(BALTIMORE) — A Maryland man who earlier this year became the first person to receive a heart transplant from a pig has died, according to the University of Maryland Medicine, where the transplant was performed.
David Bennett, 57, died on March 8, according to University of Maryland Medicine. The hospital did not say what caused his death, noting only that his “condition began deteriorating several days ago.”
“After it became clear that he would not recover, he was given compassionate palliative care,” the hospital said in a statement. “He was able to communicate with his family during his final hours.”
Bennett, a father of two, suffered from terminal heart disease and was deemed ineligible for a conventional heart transplant because of his severe condition, University of Maryland Medicine said in January, at the time the transplant was announced.
On New Year’s Eve, University of Maryland Medicine doctors were granted emergency authorization by the Food and Drug Administration to try the pig heart transplantation with Bennett, who had been hospitalized and bedridden for several months.
Bennett said at the time that he saw the risky surgery as his last option.
“It was either die or do this transplant. I want to live. I know it’s a shot in the dark, but it’s my last choice,” he said the day before the surgery, according to University of Maryland Medicine. “I look forward to getting out of bed after I recover.”
Pig hearts are similar in size to human hearts and have an anatomy that is similar, but not identical.
Xenotransplantation, transplanting animal cells, tissues or organs into a human, carries the risk of triggering a dangerous immune response, which can cause a “potentially deadly outcome to the patient,” University of Maryland Medicine said at the time of the transplant.

Entries provided —
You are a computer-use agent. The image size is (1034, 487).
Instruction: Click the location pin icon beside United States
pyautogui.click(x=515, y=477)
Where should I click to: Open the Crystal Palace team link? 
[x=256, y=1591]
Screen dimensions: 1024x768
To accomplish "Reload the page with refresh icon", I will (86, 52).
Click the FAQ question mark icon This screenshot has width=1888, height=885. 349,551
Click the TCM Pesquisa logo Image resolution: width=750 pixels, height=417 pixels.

Task directions — Reproduce the entire news article about the pig heart transplant recipient word for word.

Completed exercise —
(BALTIMORE) — A Maryland man who earlier this year became the first person to receive a heart transplant from a pig has died, according to the University of Maryland Medicine, where the transplant was performed.
David Bennett, 57, died on March 8, according to University of Maryland Medicine. The hospital did not say what caused his death, noting only that his “condition began deteriorating several days ago.”
“After it became clear that he would not recover, he was given compassionate palliative care,” the hospital said in a statement. “He was able to communicate with his family during his final hours.”
Bennett, a father of two, suffered from terminal heart disease and was deemed ineligible for a conventional heart transplant because of his severe condition, University of Maryland Medicine said in January, at the time the transplant was announced.
On New Year’s Eve, University of Maryland Medicine doctors were granted emergency authorization by the Food and Drug Administration to try the pig heart transplantation with Bennett, who had been hospitalized and bedridden for several months.
Bennett said at the time that he saw the risky surgery as his last option.
“It was either die or do this transplant. I want to live. I know it’s a shot in the dark, but it’s my last choice,” he said the day before the surgery, according to University of Maryland Medicine. “I look forward to getting out of bed after I recover.”
Pig hearts are similar in size to human hearts and have an anatomy that is similar, but not identical.
Xenotransplantation, transplanting animal cells, tissues or organs into a human, carries the risk of triggering a dangerous immune response, which can cause a “potentially deadly outcome to the patient,” University of Maryland Medicine said at the time of the transplant.